_Material for this exercise_:

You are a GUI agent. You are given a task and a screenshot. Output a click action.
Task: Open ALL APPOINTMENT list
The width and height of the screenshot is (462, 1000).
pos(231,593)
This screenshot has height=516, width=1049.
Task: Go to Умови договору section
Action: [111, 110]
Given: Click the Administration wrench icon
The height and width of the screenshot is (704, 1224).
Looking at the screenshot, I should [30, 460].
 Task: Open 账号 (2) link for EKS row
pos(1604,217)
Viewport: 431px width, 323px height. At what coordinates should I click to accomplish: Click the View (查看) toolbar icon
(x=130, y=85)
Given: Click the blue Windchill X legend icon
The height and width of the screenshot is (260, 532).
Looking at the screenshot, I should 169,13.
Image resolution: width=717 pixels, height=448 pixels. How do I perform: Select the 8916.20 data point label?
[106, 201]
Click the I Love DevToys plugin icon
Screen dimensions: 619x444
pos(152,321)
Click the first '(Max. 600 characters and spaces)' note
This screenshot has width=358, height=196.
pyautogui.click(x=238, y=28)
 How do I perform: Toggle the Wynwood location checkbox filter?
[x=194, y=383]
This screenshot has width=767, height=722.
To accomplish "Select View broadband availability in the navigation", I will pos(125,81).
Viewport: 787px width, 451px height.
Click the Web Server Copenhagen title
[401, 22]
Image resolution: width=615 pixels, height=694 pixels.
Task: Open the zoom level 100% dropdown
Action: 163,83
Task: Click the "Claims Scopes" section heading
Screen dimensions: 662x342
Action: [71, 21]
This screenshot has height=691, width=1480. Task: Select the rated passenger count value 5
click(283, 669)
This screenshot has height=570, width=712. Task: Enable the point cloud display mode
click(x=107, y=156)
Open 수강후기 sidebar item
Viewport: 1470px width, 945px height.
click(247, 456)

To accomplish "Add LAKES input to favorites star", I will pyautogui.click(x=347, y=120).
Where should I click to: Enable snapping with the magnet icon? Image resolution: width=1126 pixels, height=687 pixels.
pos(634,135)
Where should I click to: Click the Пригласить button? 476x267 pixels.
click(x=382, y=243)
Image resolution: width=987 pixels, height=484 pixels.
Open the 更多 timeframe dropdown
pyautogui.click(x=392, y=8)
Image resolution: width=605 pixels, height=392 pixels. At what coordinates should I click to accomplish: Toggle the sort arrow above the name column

_Exercise requirements_: Look back at the entries above and repeat, unchanged, every line from the line holding "This screenshot has width=767, height=722." through the line holding "Task: Click the".

_Reply to the task_:
This screenshot has width=767, height=722.
To accomplish "Select View broadband availability in the navigation", I will pos(125,81).
Viewport: 787px width, 451px height.
Click the Web Server Copenhagen title
[401, 22]
Image resolution: width=615 pixels, height=694 pixels.
Task: Open the zoom level 100% dropdown
Action: 163,83
Task: Click the "Claims Scopes" section heading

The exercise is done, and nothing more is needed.